Sono passati 160 anni dall’unità d’Italia. Nel 1861 il meridione (regno assoluto dei Borbone, con territori che conservavano vaste sacche di povertà nelle zone interne) aveva un sistema bancario tra i più floridi d’Europa e risorse finanziarie che velocemente presero la via del Nord. I “capitali” si trasferirono subito verso Torino e il Banco delle due Sicilie (poi divenuto banco di Napoli) passò sotto la guida di funzionari piemontesi.
Oggi, in un contesto profondamente diverso, il Sud continua a versare lacrime sulle sue piaghe senza alcuna capacità di programmare al meglio il proprio futuro.
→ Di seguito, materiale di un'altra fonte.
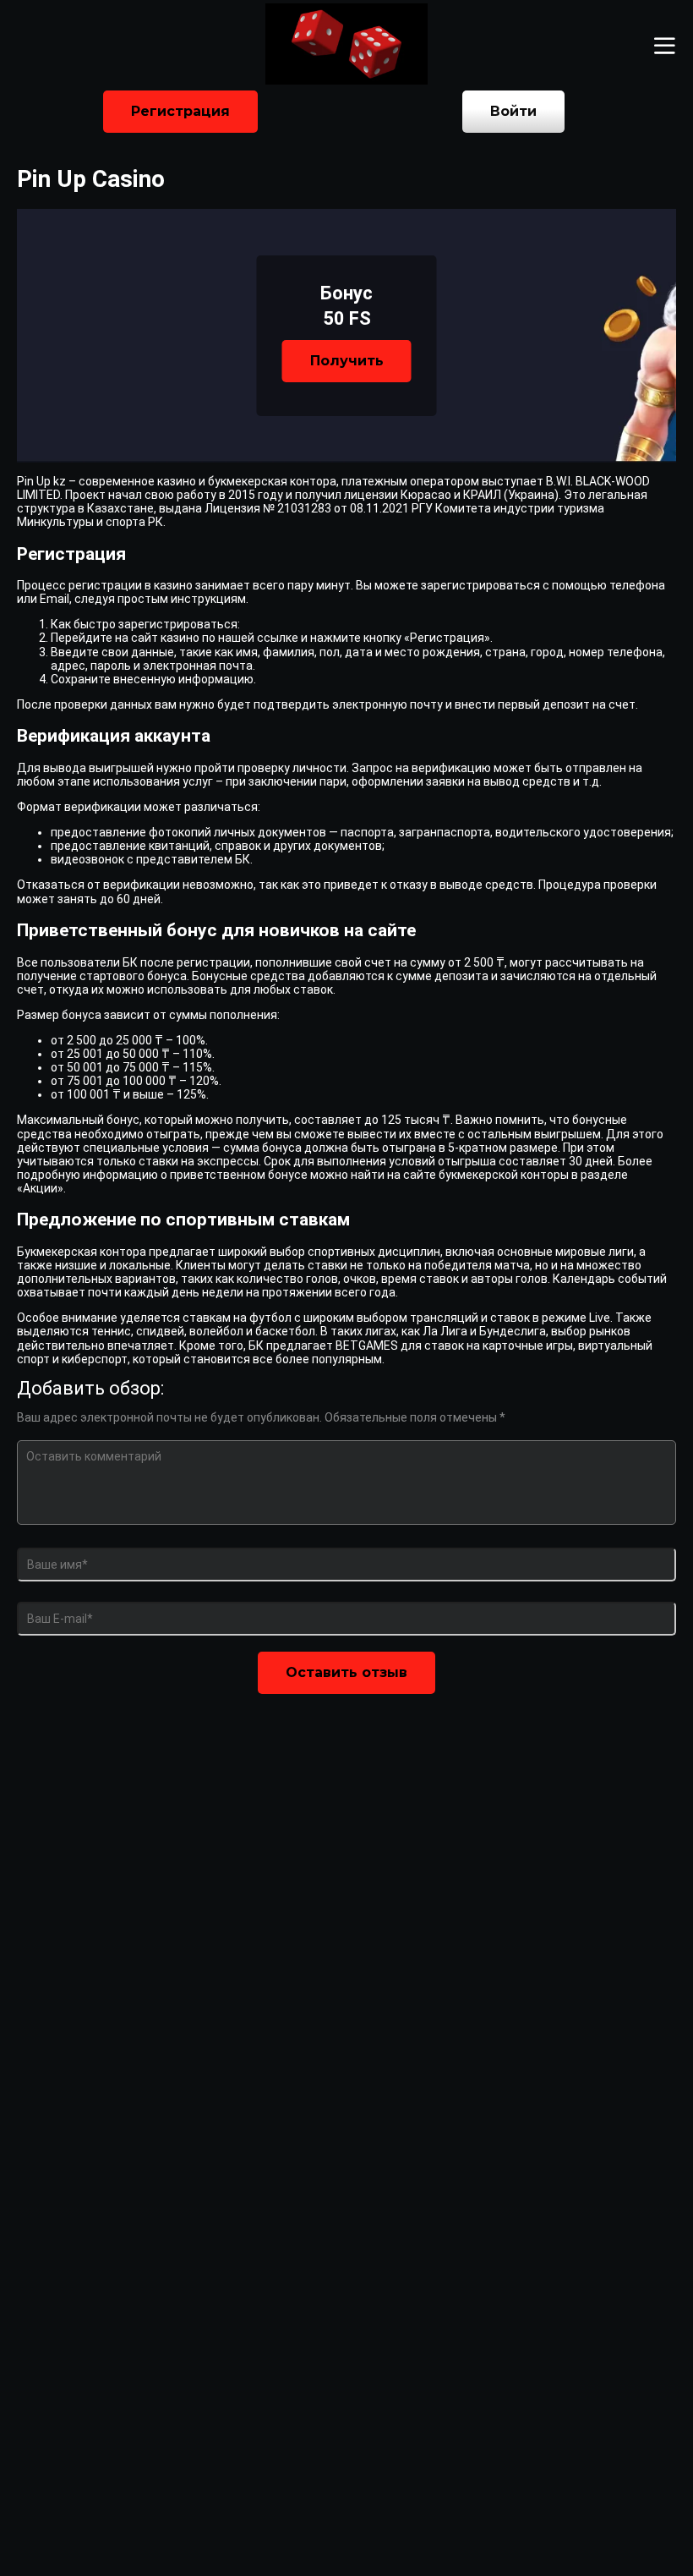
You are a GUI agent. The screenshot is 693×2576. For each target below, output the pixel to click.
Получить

Così è stato negli anni della “Cassa del Mezzogiorno”, quando ingenti risorse arrivarono nelle regioni meridionali, ma quasi mai vennero spesi per favorire uno sviluppo reale; così negli anni dell’industrializzazione (Gela, Priolo, Termini Imerese, Pomigliano d’Arco, l’Ilva di Taranto, Rwm Italia nel Sulcis). Oggi restano solo le macerie, la storia di uno sviluppo fallito e di un territorio che è stato massacrato. Resiste – ed è anzi più florida purtroppo – solo la fabbrica di armi del Sud Sardegna.
Ora, l’autonomia differenziata. Cosa cambierà per la Sicilia e per le altre regioni meridionali? La storia ci dirà se essa avrà fatto bene al Paese o se sarà servita a marcare le differenze. La cronaca di questi giorni ci dirà come si muoverà il Paese e le sue forze politiche e sociali. Che forse sull’autonomia differenziata si sono svegliati troppo tardi.
Si promuoverà un referendum. Che sarà – ancora una volta – una prova di forze tra le correnti politiche. Che potrà servire – a seconda di quale punto di vista si vorrà considerare – a salvare il Paese dai rischi di uno sfaldamento o potrà imprimere una svolta al suo sviluppo.
Ci si augura che il voto referendario sia consapevole e si basi sui fatti. Che non sia solo supportato da logiche correntizie e di partito. Ma questo forse oggi è chiedere troppo alla maturità di questo Paese e del suo elettorato. Sempre più lontano – complici anche le riforme elettorali – dalla politica italiana. E che sempre più in massa diserta le urne al momento del voto.